Shoving my wrist away he stands and leaves. For reasons unknown, whenever Sehun hurts me unintentionally or intentionally the pain is much more then any other I have experienced even more thenthe pain i felt while shifting. Tears soon well up in my eyes for reasons that are still unknown to me.
XIUMIN’S POV
Following Erie was a good idea after all. At least I can catch her before she falls. Wordlessly I go and hug her and she being her, cried burring her head in my chest. She sobbed and tears flooded like the waters rushing down from a waterfall and the only time she'd stop was to fill her lungs with fresh air to continue crying. I let her be, after all I really cannot say much in this situation. Love is about realization which only comes to you by time not by someone’s words.
‘I am sick of being surrounded by idiots who have no idea what their love life is like or who they love. I dont blame Sehun he got his stupidity from his parents but really? My daughter as well?’
BAEKHYUN’S POV
As soon as I see Sehun storming to his room I untangle myself from Yeol and run towards my pup. I find him in my room under my blankets. A smile appears on my face. He hasn’t changed much. When he was new in the family he would always find his way in my bed under the blanket to hide from his problems.
I have been observing him for the past days. His failed cooking attempts, his smiling a little too much, him being a little too much of an attention seeker, him trying to drink black coffee and spitting it on the floor. I know why he is like this he may not tell me but I know, after all all thoughts have the potential to grow toxic, but insecurities are born hungry and he is a victim, I was too.

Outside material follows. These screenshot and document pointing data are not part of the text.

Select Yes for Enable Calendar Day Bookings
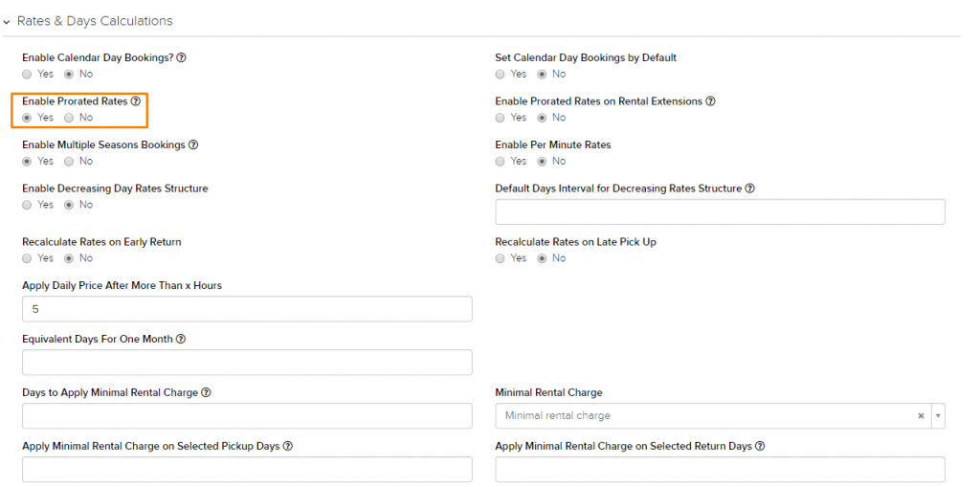980x487 pixels. 27,74
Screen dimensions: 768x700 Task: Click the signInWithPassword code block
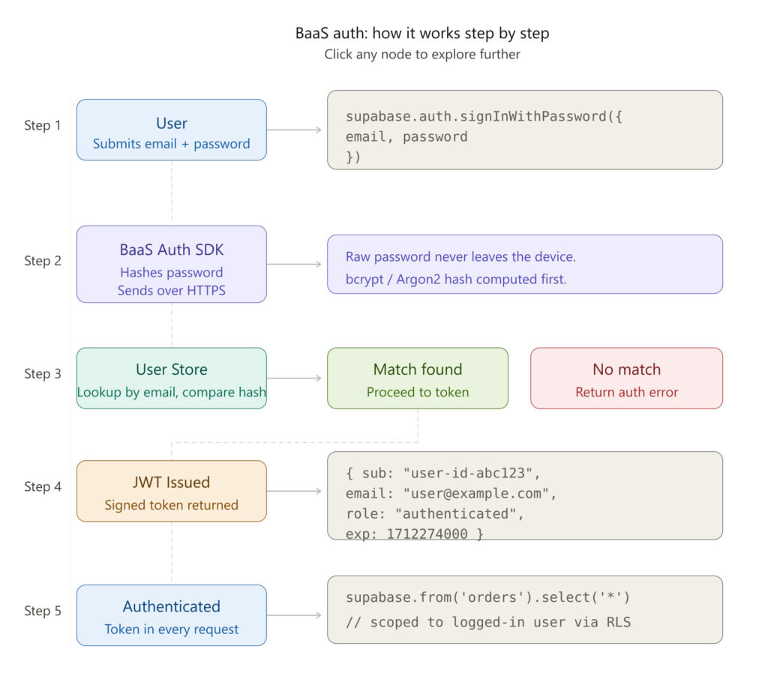(x=525, y=130)
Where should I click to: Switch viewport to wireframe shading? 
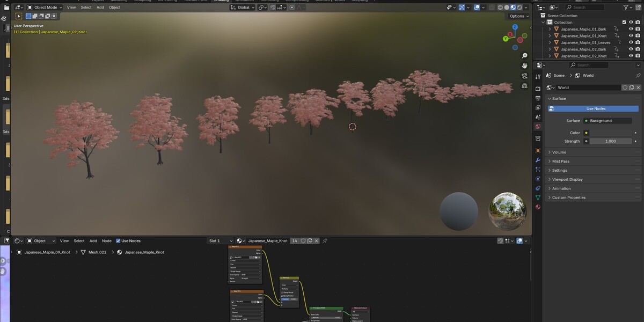click(500, 8)
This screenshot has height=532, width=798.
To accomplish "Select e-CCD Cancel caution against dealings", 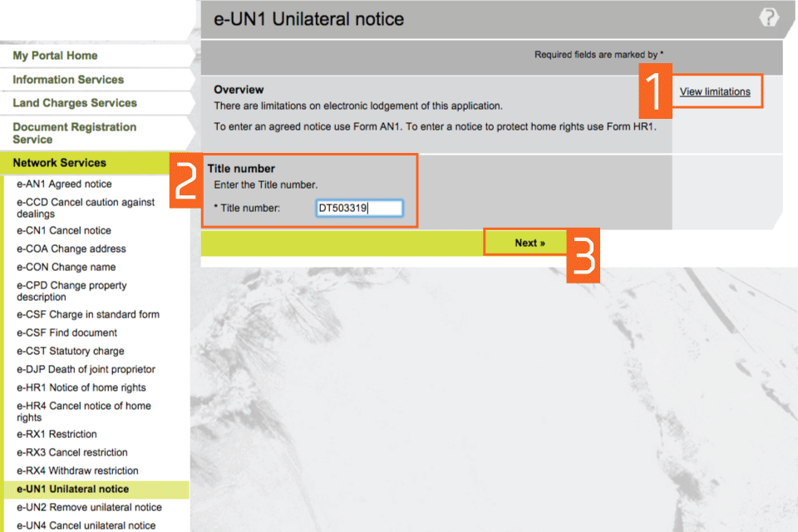I will click(x=86, y=208).
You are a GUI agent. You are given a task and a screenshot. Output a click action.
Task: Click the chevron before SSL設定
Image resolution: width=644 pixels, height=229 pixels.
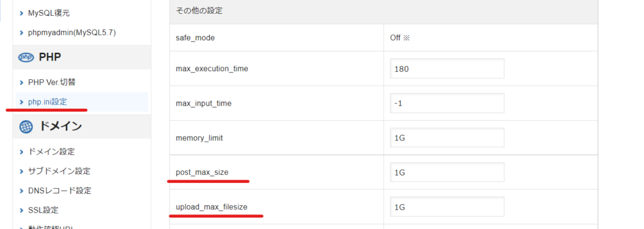[21, 211]
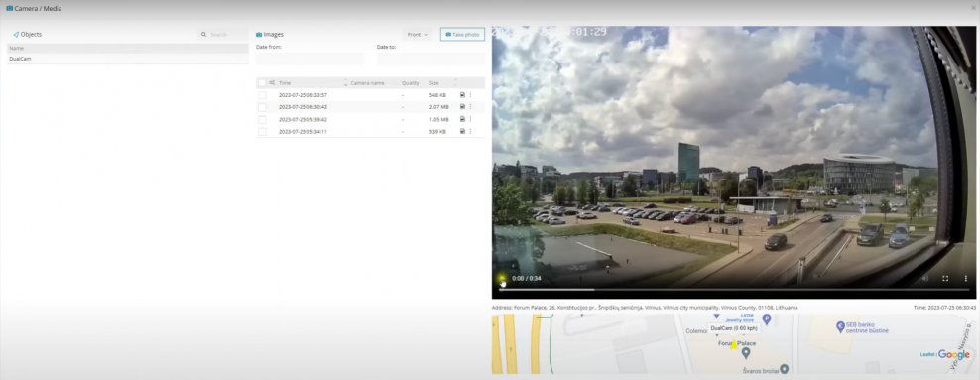The height and width of the screenshot is (380, 980).
Task: Click the Date from input field
Action: click(x=310, y=59)
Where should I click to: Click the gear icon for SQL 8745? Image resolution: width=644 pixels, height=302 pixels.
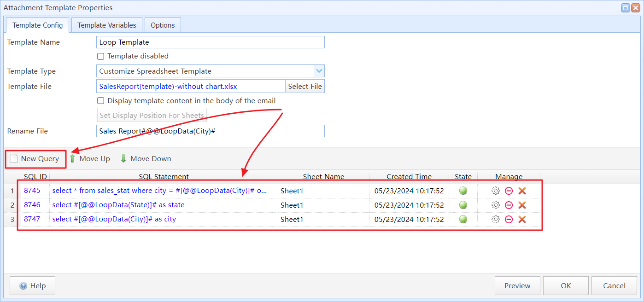[496, 191]
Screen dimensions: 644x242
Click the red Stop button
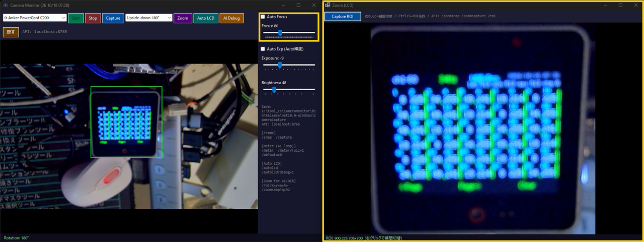click(93, 18)
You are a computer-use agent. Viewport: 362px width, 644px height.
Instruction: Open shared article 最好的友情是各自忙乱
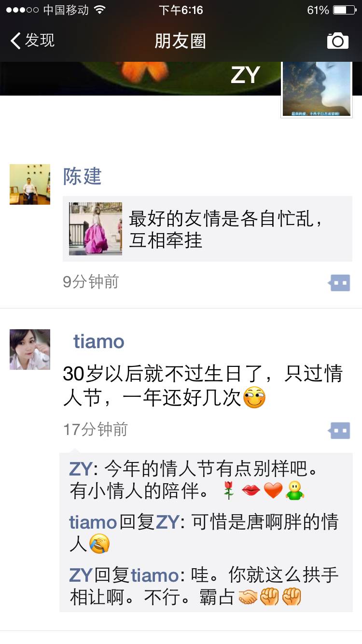[208, 229]
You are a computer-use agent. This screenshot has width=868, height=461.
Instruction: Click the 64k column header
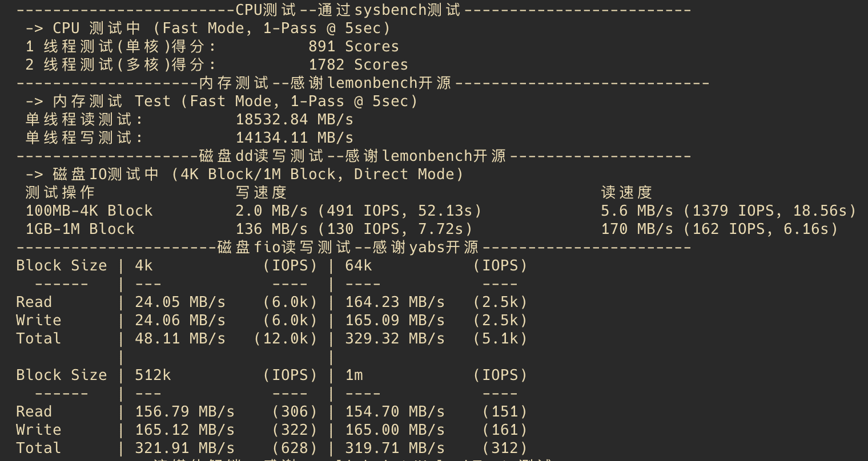359,265
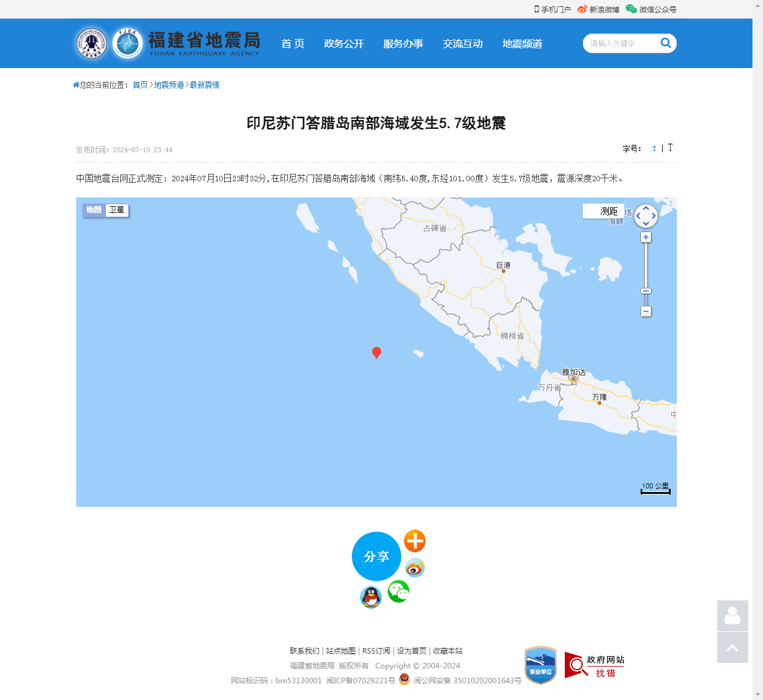Zoom in with the map plus button
This screenshot has height=700, width=763.
tap(646, 237)
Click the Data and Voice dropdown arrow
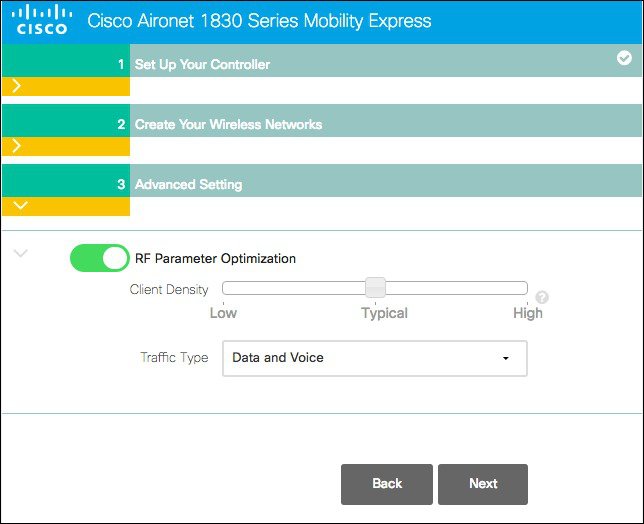 click(x=506, y=358)
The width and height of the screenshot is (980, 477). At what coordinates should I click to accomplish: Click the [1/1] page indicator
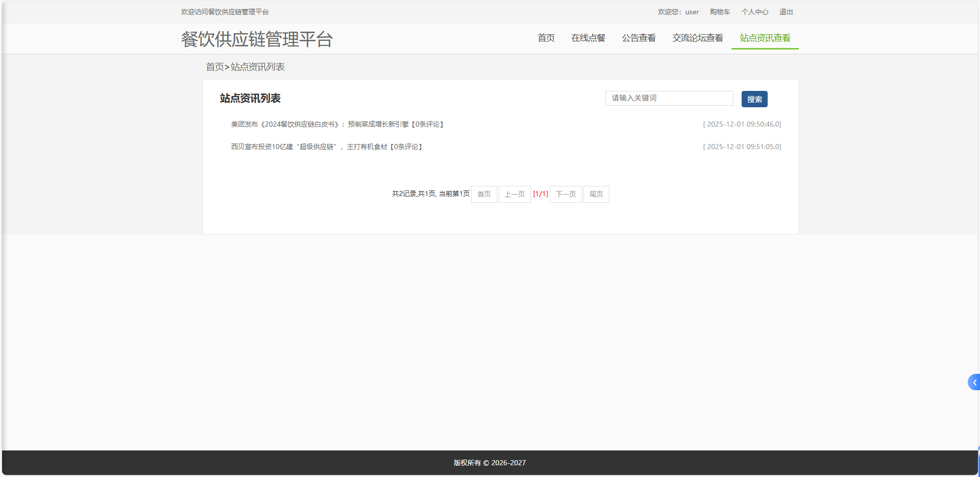click(541, 194)
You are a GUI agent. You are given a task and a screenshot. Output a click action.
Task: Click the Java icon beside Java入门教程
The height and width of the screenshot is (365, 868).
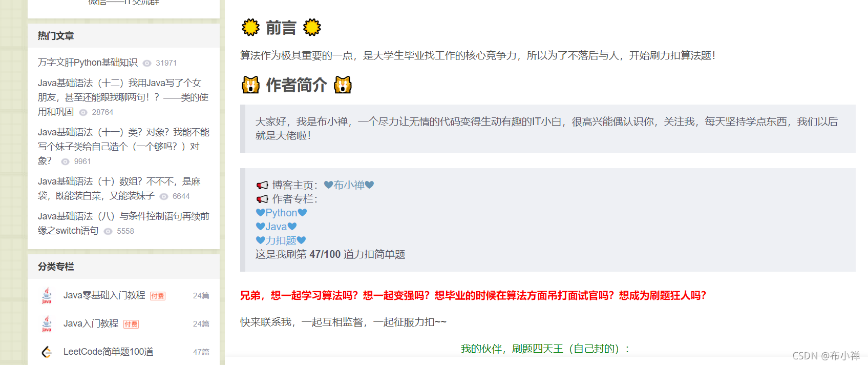[x=47, y=324]
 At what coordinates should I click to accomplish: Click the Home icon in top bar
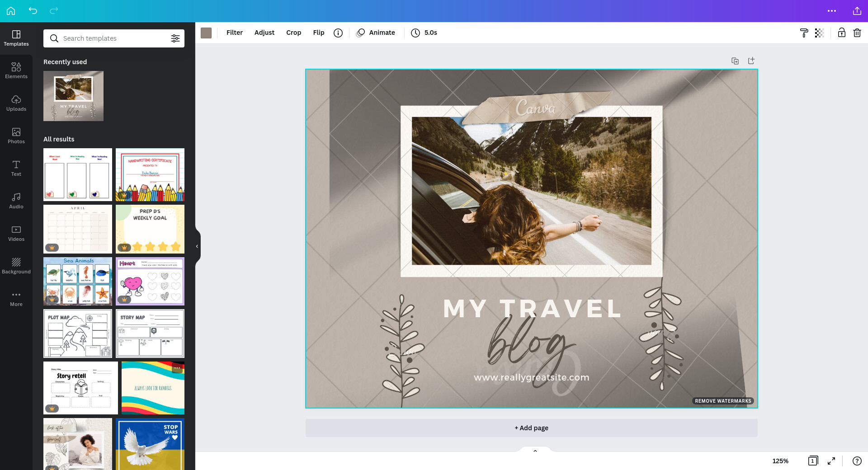pyautogui.click(x=11, y=11)
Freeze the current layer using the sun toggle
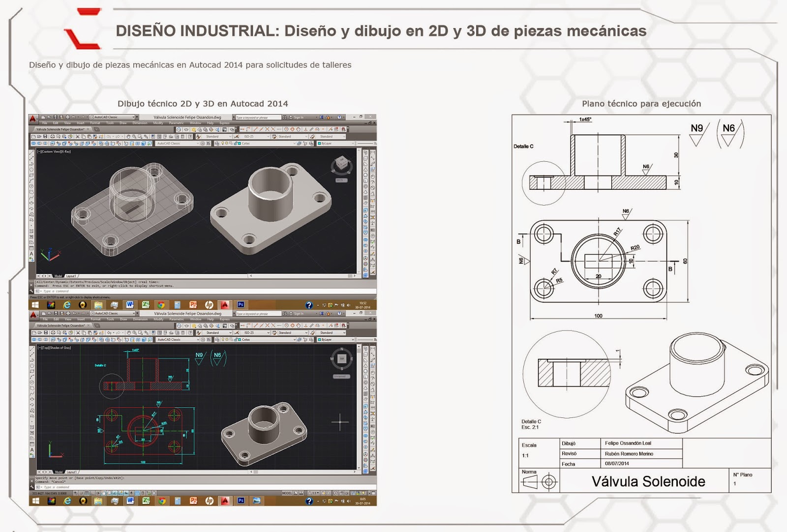 (x=226, y=143)
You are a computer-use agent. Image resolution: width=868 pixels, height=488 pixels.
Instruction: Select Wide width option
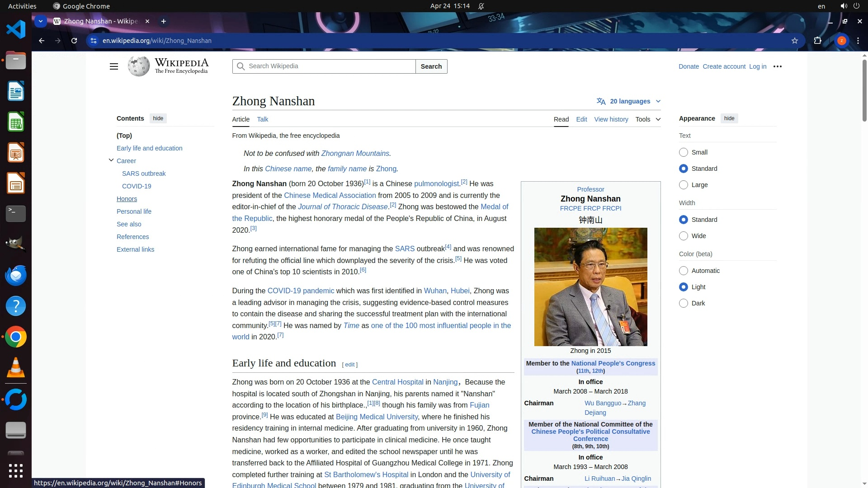pyautogui.click(x=684, y=236)
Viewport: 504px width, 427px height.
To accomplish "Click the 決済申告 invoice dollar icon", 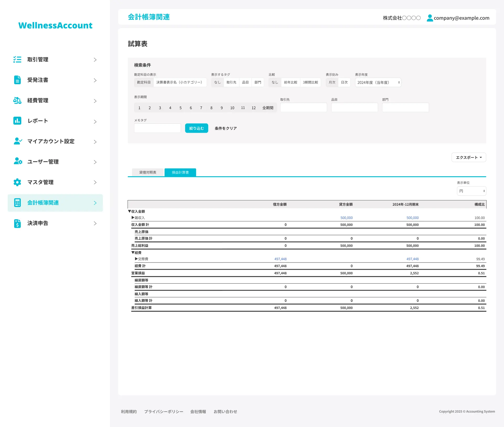I will 17,223.
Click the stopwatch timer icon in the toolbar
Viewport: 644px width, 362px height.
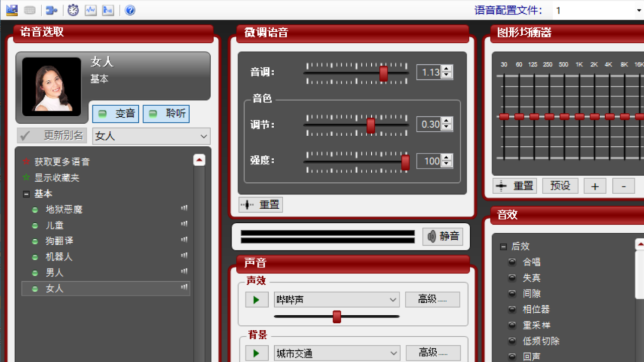coord(73,10)
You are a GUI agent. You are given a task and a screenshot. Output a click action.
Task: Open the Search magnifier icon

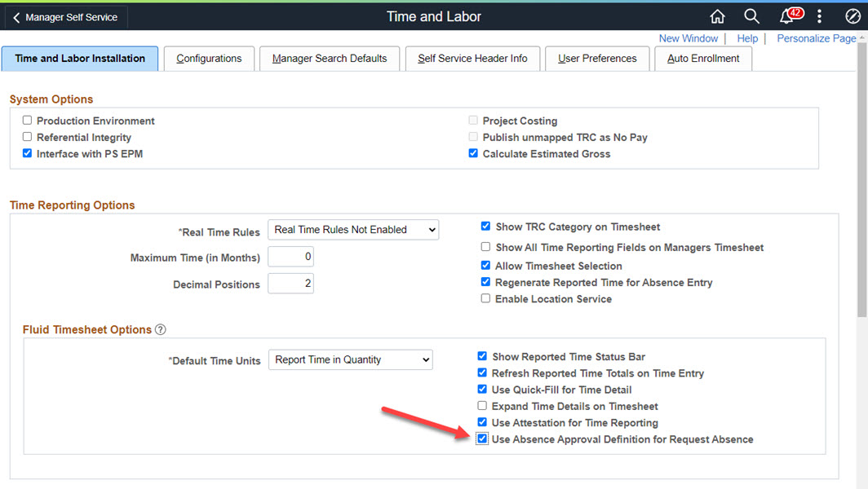[751, 16]
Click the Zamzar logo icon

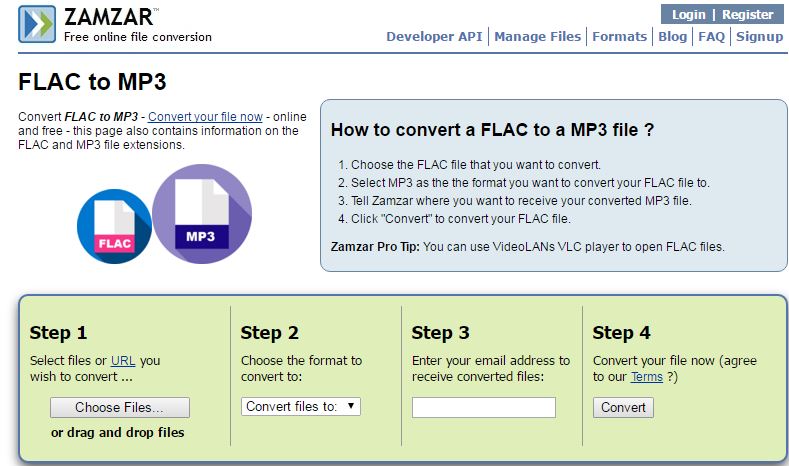38,25
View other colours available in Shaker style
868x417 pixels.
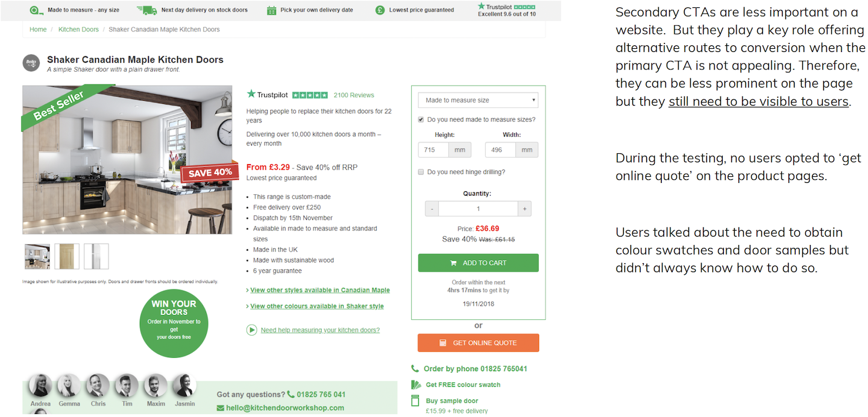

I go near the lump on my bed and gently move my hand to comb his hair, still under the blanket.
“You can share your thoughts and insecurities it’s not like I won’t understand.”
“I am just sleepy.”
“Okhey”
“Hyung am I pretty? Can someone like ‘like’ me? Should I change myself?”
“What do you think? Should we change our selves for someone to love us?”
“If I knew I wouldn’t have asked you.”
“Huniee I think a person should never change himself in order to be loved? What’s the point in being loved when it’s not the real you they love?”
“Then how do you make someone fall for you? How do you become important?”
“Be yourself”
“Being myself isn’t working I don’t even know what I am now?”
“I don't know how to explain it," I said. “I guess, I guess you're like the sun, yeah, you strive to spread your light, but you're too afraid to rise." He looks at my face finally revealing himself from under the blanket, "Sehun, do you know what the world would do if the sun never rose?"
His face scrunched into a questioning expression. "Well, I suppose that it wouldn't be as bright." He murmured.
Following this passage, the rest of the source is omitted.